• _Assignment_
Search the data below, and report every line in which "dimensions" occurs.

• _Data section_
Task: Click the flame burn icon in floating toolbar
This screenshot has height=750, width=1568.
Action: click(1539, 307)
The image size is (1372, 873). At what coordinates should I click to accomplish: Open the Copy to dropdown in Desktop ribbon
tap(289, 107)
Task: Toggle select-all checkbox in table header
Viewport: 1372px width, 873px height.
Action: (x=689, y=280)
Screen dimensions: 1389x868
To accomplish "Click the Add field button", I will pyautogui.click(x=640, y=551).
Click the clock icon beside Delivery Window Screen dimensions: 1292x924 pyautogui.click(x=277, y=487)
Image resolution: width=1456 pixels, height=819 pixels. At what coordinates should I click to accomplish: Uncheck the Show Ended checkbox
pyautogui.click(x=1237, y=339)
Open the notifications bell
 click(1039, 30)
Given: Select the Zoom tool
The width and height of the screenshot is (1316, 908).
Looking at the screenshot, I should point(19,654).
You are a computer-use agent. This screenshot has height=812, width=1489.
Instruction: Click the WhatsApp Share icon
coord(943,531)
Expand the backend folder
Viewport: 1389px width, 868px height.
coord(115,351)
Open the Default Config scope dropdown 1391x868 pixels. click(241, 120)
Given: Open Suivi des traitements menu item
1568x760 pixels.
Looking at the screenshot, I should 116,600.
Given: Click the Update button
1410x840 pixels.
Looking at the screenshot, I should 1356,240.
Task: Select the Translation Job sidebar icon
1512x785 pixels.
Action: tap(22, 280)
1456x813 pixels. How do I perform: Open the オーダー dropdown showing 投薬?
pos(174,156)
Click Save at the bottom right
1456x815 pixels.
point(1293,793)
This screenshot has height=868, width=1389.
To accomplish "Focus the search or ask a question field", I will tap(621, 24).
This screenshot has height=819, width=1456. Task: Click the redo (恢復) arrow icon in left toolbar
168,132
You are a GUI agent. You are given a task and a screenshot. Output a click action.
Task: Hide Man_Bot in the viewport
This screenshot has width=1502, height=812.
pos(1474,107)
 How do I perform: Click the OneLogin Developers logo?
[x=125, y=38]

• _Answer for the task_
Screen dimensions: 1389x868
Click the clock icon beside Delivery Window Screen dimensions: 1292x924 pyautogui.click(x=277, y=487)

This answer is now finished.